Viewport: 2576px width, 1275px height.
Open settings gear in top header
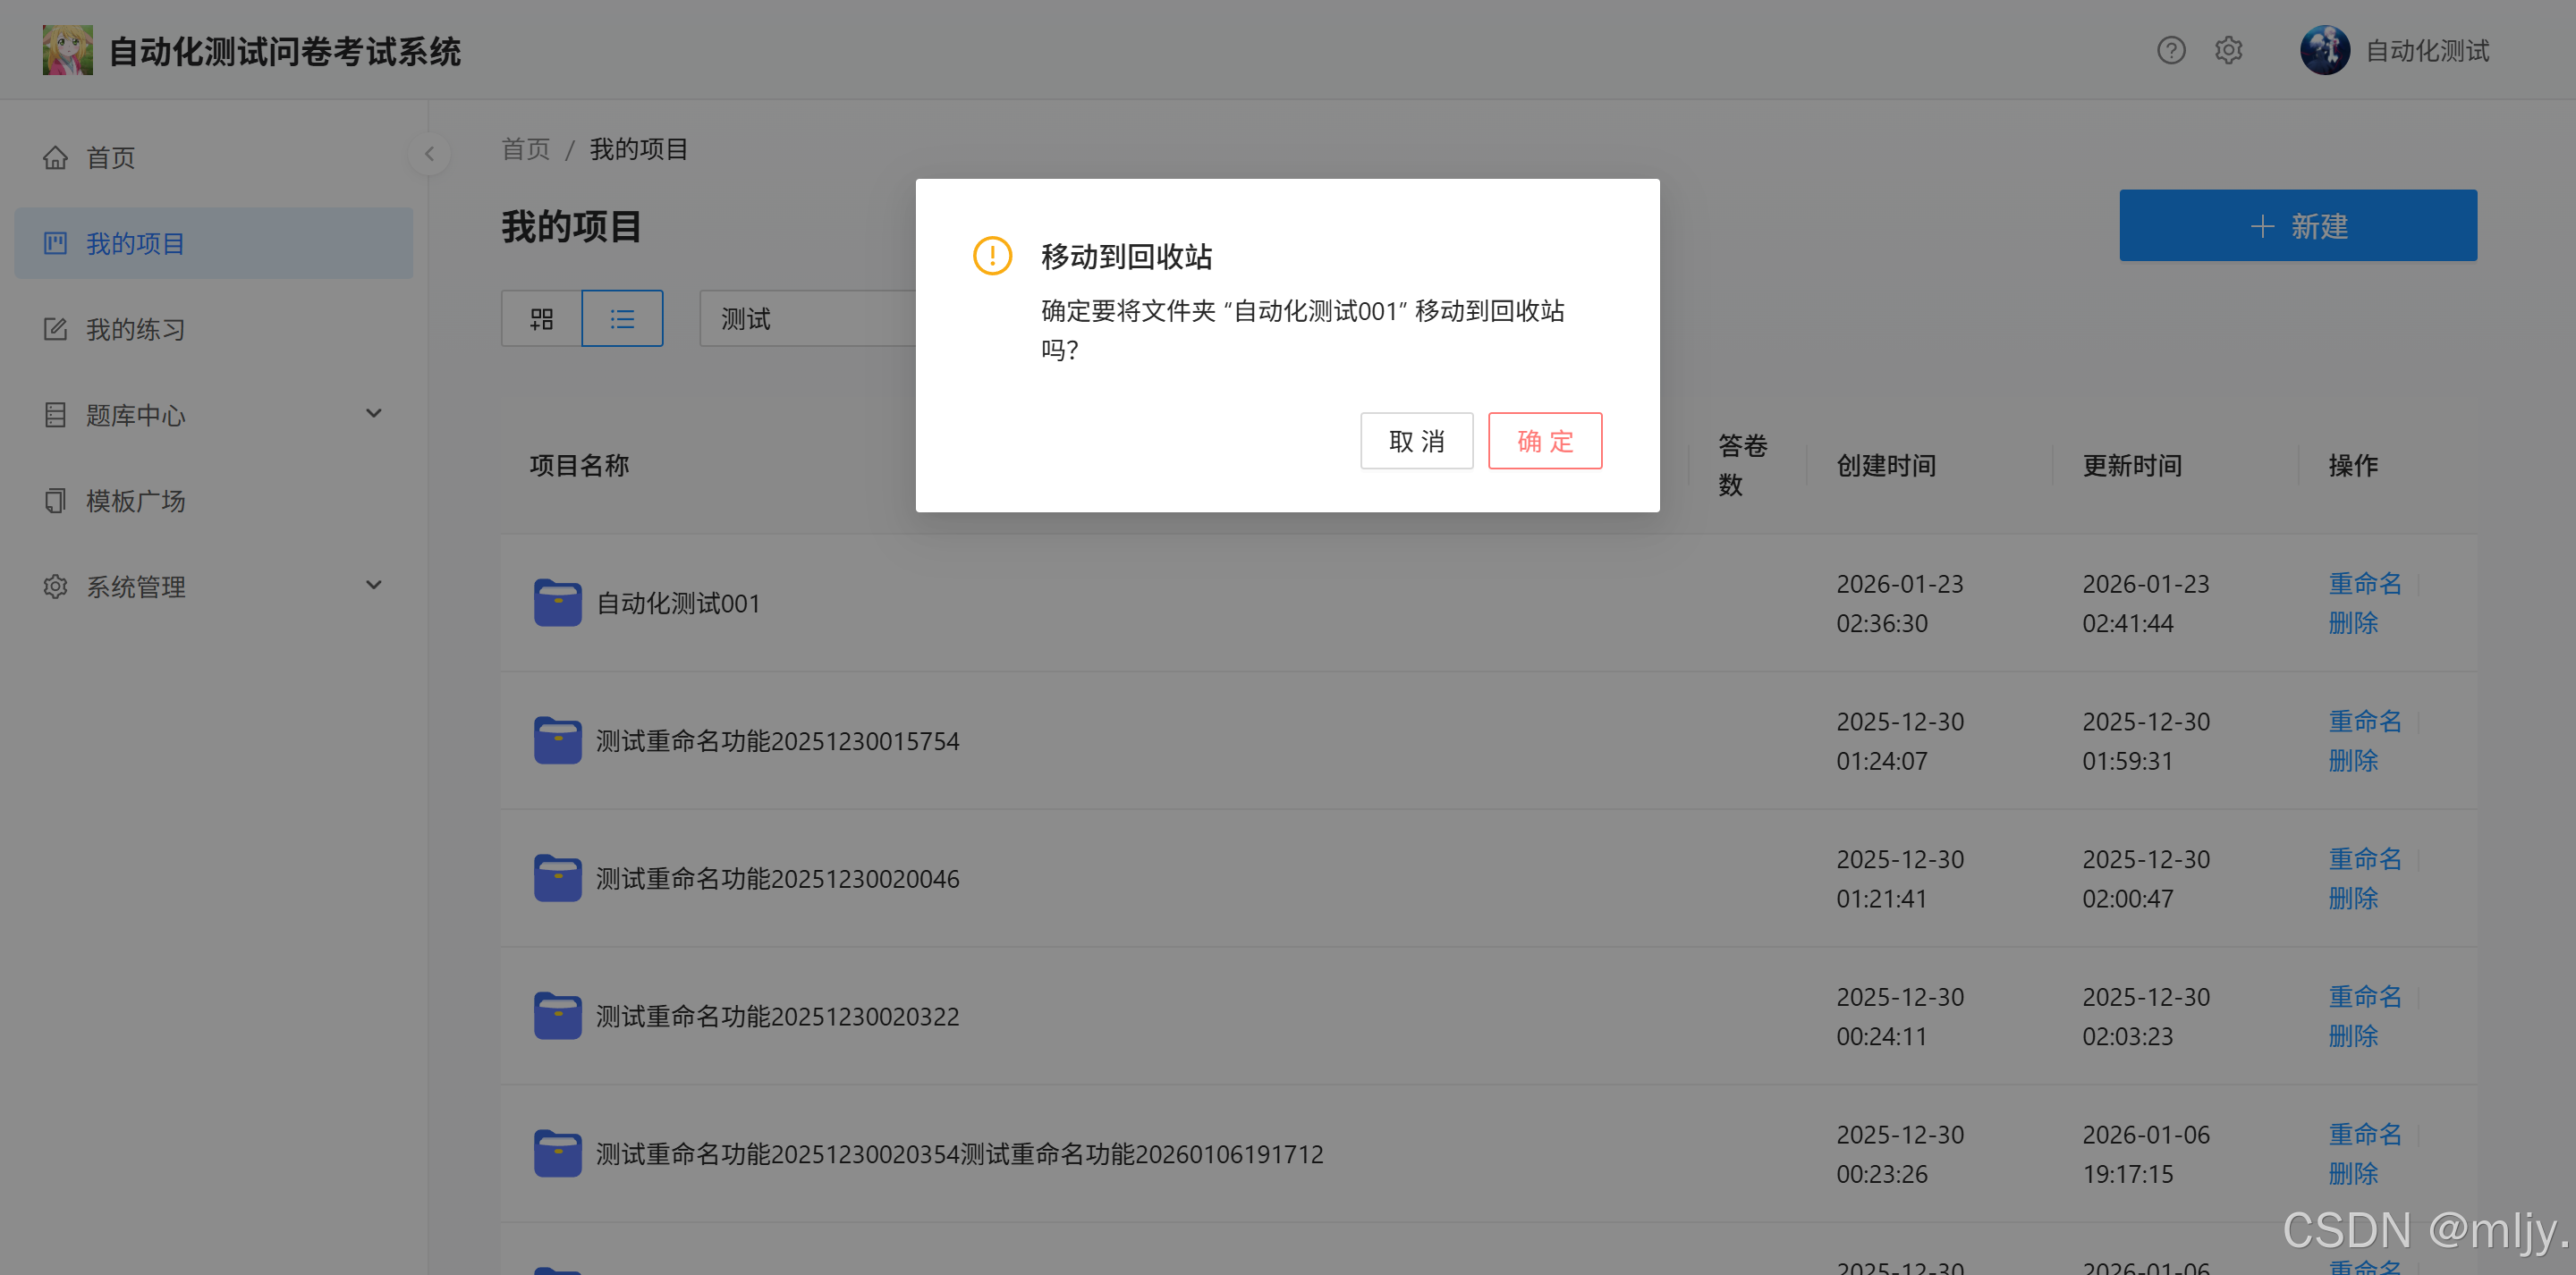pyautogui.click(x=2228, y=50)
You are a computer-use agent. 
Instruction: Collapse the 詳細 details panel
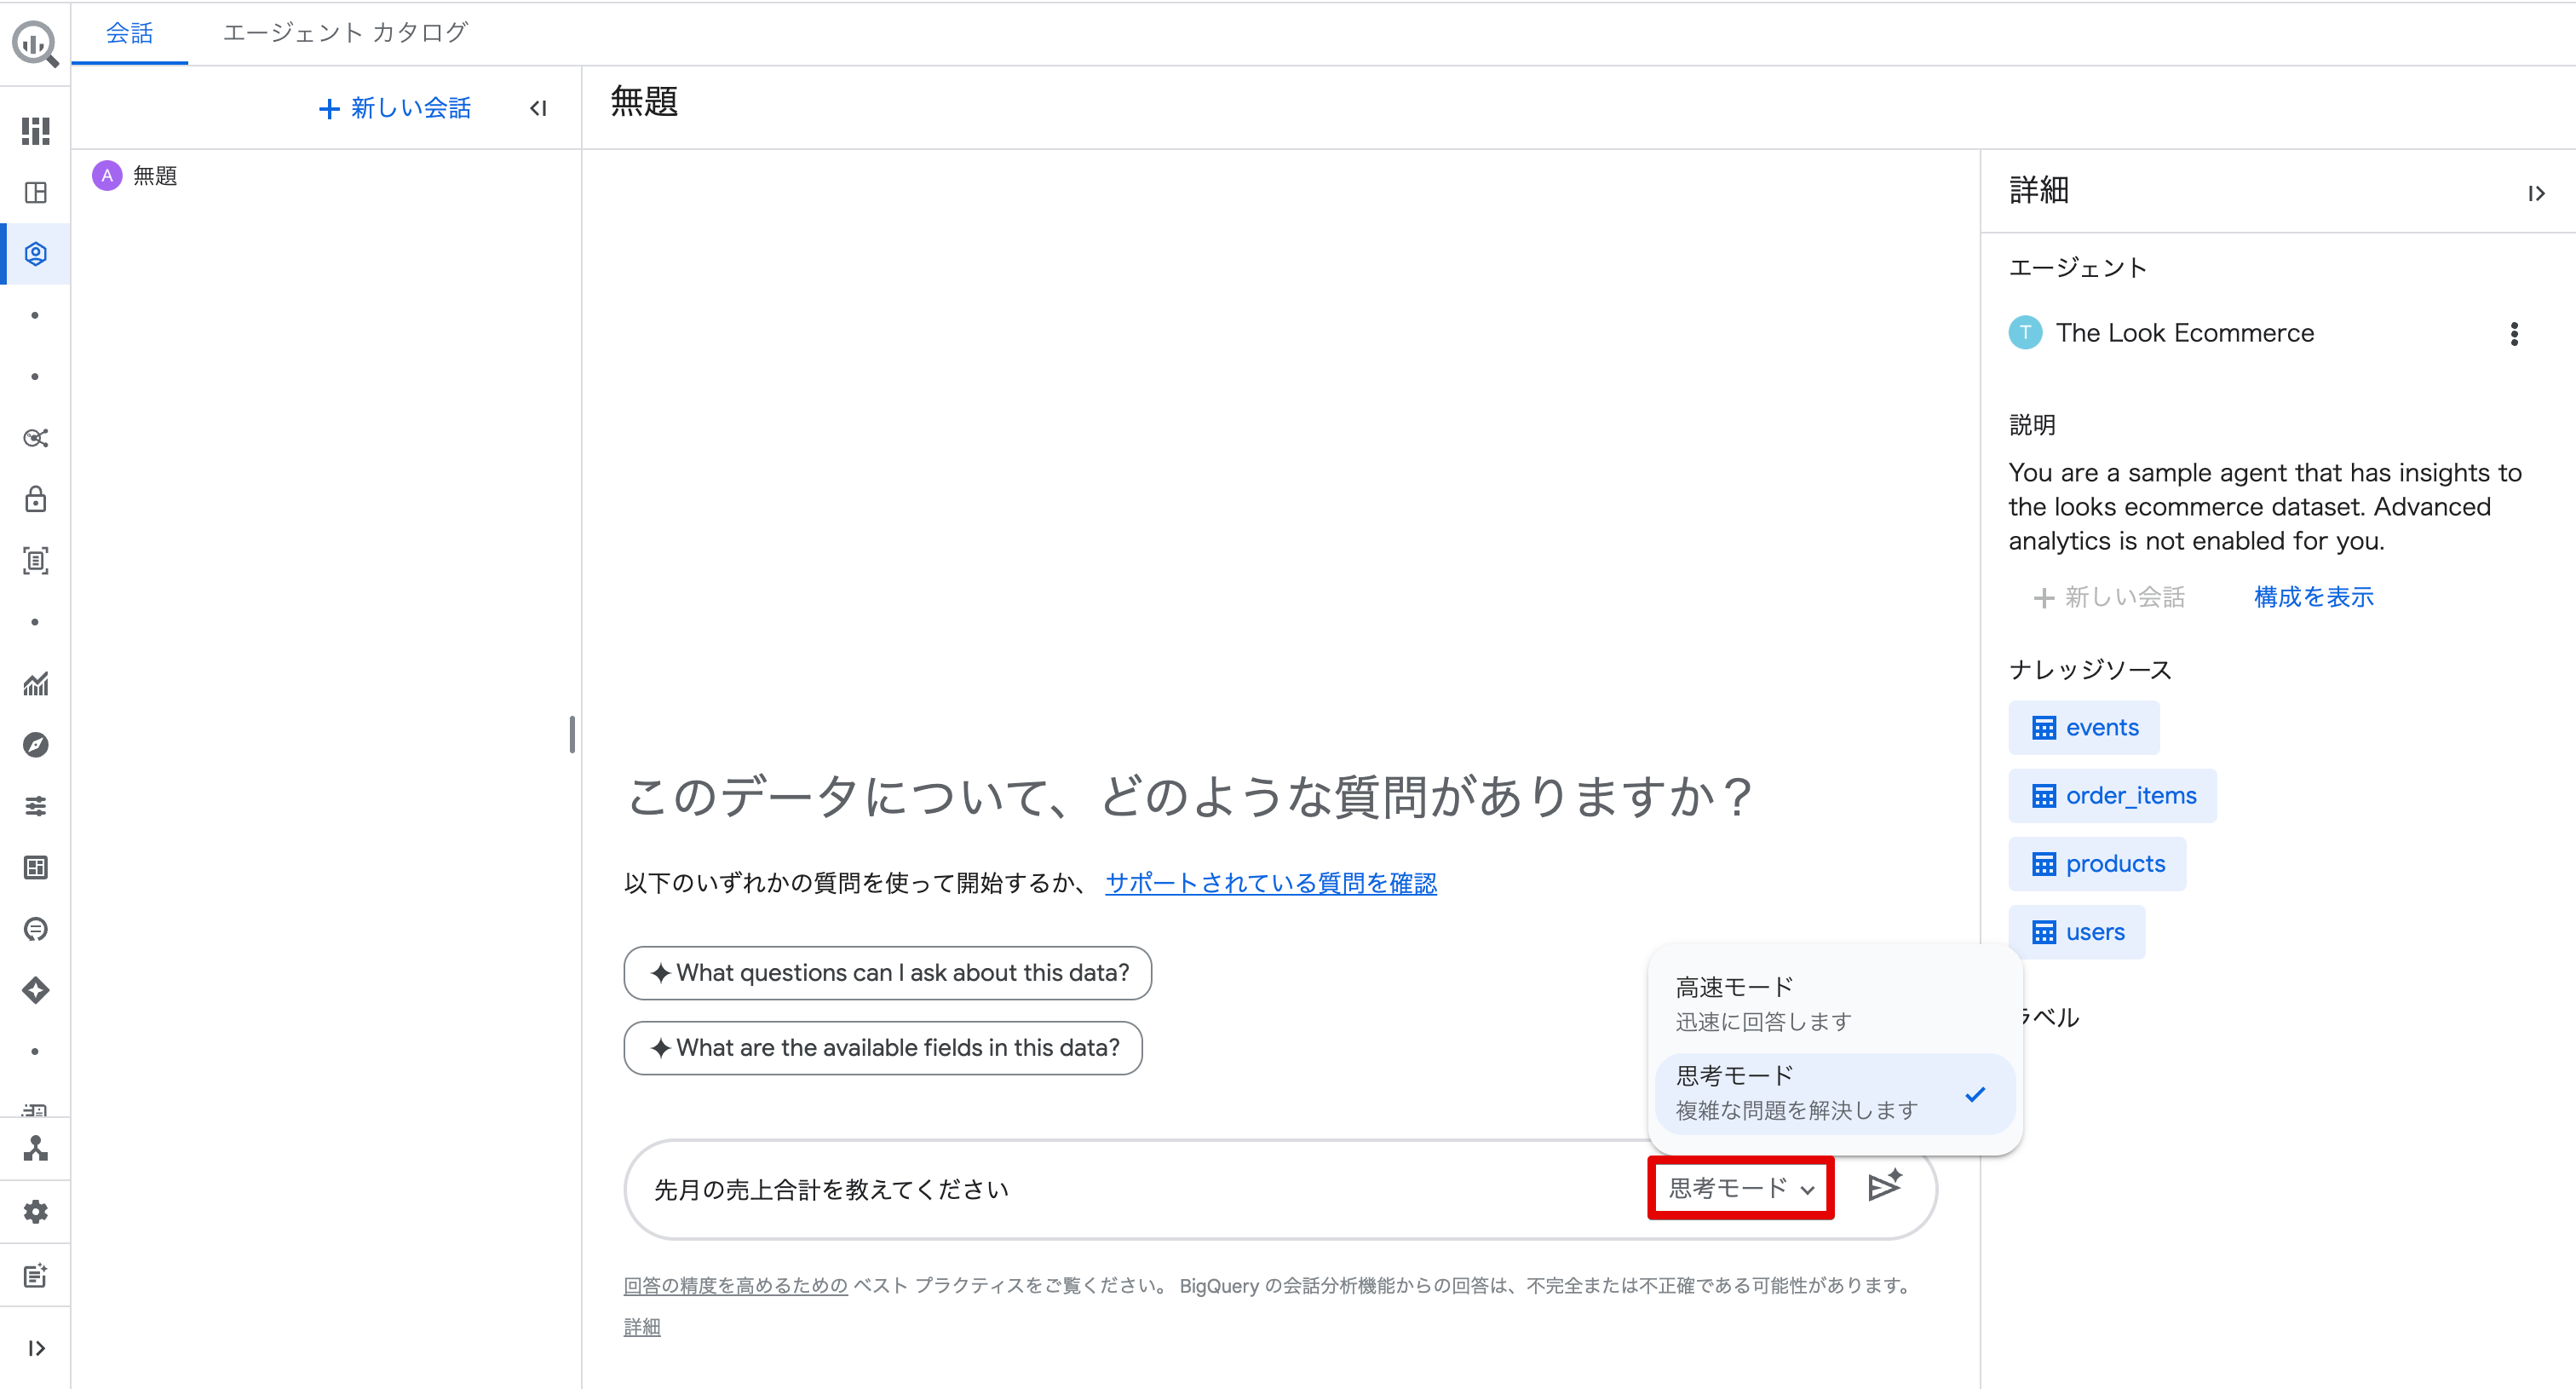(2538, 193)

——

Task prompt: Reproduce, word for word, the lines from the one containing "Open settings gear in top header" through the final line above. Leave every picture out.

Solution to the problem:
Open settings gear in top header
pyautogui.click(x=2228, y=50)
You are a computer-use agent. 
Instruction: Collapse the 詳細 details panel
(2538, 193)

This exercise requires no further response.